Mardi 18 novembre 2025

Editorial

On ne naît pas réfugié, on le devient

17/10/2025 2

« Les réfugiés ne sont pas des pions sur l’échiquier de l’humanité. Ce sont des enfants, des femmes et des hommes qui partent ou sont contraints de quitter leur foyer pour diverses raisons, qui partagent un désir légitime de savoir et d’avoir, mais surtout d’être davantage. » Ces paroles du Pape François soulignent la complexité de l’expérience des réfugiés : la douleur du départ, les périls du voyage et l’espoir d’une vie meilleure.

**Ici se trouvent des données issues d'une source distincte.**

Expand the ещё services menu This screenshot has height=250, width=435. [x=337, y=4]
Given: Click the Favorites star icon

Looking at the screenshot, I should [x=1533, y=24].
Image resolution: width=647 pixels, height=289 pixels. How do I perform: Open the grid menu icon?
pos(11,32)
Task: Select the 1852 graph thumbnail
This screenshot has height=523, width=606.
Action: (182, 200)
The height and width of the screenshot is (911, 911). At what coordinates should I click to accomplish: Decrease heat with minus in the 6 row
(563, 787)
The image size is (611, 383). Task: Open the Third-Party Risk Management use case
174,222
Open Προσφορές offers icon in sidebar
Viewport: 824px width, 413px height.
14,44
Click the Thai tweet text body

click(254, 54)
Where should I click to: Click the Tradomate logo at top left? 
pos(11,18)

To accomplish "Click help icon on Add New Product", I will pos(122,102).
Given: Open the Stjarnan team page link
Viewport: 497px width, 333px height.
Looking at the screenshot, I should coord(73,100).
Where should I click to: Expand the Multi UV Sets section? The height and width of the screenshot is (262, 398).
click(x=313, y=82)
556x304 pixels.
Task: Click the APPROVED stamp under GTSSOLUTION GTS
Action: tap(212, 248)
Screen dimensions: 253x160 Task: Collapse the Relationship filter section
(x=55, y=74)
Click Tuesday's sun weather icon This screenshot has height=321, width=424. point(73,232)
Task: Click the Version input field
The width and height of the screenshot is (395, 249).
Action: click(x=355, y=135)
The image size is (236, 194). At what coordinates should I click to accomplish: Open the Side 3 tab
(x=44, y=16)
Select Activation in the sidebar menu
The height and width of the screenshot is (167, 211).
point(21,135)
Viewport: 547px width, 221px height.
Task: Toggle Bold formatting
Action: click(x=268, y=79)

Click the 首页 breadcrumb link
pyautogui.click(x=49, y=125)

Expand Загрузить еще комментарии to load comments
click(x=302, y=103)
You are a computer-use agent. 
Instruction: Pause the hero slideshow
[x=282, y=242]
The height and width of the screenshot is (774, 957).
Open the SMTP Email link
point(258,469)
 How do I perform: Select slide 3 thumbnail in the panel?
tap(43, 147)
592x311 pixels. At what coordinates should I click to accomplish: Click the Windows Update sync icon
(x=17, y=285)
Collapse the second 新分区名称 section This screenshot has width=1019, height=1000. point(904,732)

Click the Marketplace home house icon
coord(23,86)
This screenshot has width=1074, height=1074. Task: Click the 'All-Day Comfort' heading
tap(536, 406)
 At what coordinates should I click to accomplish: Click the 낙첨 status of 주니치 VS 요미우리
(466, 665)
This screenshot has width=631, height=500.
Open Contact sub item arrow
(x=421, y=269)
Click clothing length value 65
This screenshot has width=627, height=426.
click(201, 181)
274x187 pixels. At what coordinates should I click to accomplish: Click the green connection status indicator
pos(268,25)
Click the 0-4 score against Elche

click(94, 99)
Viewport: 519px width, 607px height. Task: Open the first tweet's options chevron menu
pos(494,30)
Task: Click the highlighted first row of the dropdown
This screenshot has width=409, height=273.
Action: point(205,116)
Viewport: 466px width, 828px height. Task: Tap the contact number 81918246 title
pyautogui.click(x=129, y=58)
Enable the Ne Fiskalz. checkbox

Cette empathie ne trouve malheureusement pas d’écho dans les camps de réfugiés burundais en Tanzanie, pays longtemps considéré comme un modèle d’accueil et de solidarité. Les enquêtes menées par Iwacu révèlent une situation marquée par une précarité croissante, des pressions au rapatriement forcé – bien qu’un programme de retour « volontaire » soit officiellement en place depuis 2017 – et des conditions de vie alarmantes. Dans les camps de Nyarugusu et Nduta, des écoles et des hôpitaux ferment, des biens sont confisqués, les activités génératrices de revenus interdites… La liste est longue. Un réfugié résume ainsi la situation : « Ils ont transformé les camps en véritables prisons à ciel ouvert. »

Personne ne souhaite être appelé réfugié. D’ailleurs, on ne naît pas réfugié, on le devient. Le mot lui-même porte des connotations souvent négatives. L’image véhiculée est celle d’une personne dépendante de l’aide humanitaire, ce qui s’avère dévalorisant. Être « réfugié » réduit un individu à son statut de victime, à sa condition de déplacement, effaçant son histoire, sa profession, ses talents, son individualité. Il perd son identité. Dans le débat public, le terme est parfois instrumentalisé de manière péjorative, alimentant méfiance et xénophobie. Devenir réfugié constitue un parcours de déracinement forcé, un mépris, un calvaire. Il ne faut donc pas ajouter le drame au drame.

Les réfugiés ont certes des devoirs à accomplir scrupuleusement, notamment l’obligation de respecter les lois et règlements du pays d’accueil, la Tanzanie en l’occurrence. En contrepartie, ils bénéficient de droits fondamentaux : la sécurité sur le territoire d’accueil, l’accès à l’éducation, aux services de santé et au travail, conformément aux lois en vigueur.
Si un réfugié se méconduisait ou transgressait la loi, il devrait être poursuivi individuellement, à titre personnel. Les mesures ne sauraient être disproportionnées ni constituer une punition collective.

La protection des réfugiés relève d’une responsabilité partagée par la communauté internationale, ancrée dans le respect de la dignité humaine. Le Haut-Commissariat pour les réfugiés (HCR) se doit en premier lieu de renforcer sa présence sur le terrain afin de garantir que les droits de ces réfugiés burundais soient réellement défendus. Il doit se tenir à leurs côtés, les protéger. La Tanzanie doit être encouragée à respecter les conventions internationales relatives aux droits des réfugiés qu’elle a librement ratifiées.

La décision de fuir n’est jamais prise à la légère. Elle représente une rupture douloureuse avec tout ce qui constitue le familier. Les personnes réfugiées ne quittent pas leur foyer par choix, mais par une nécessité impérieuse de survie. Leur rapatriement doit reposer sur le principe essentiel du consentement : un choix personnel, libre et éclairé.
En attendant, leur protection, leur dignité et leur intégration doivent être garanties.

Forum des lecteurs d'Iwacu

2 réactions
  1. saleh

    Le Burundi devrait être une terre d’accueil pour ses propres enfants et non un pays qui produit continuellement des réfugiés. Ce n’est pas normal que depuis des décénnies, des gens soient obligés de fuir le pays depuis l’indépendance à nos jour, une véritable fabrique de réfugiés quoi !. Si la Tanzanie traite mal nos ressortissant, Le Burundi n’est pas pire , lui qui fait fuir continuellement et à tour de rôle ses propres enfants?
    Nous devrions méditer là dessus aussi!

  2. Lina Buntu

    Le HCR (Headquarter) devrait contrôler ses employés locaux en Tanzanie. Ils seraient plus du côté du gouvernement que des réfugiés.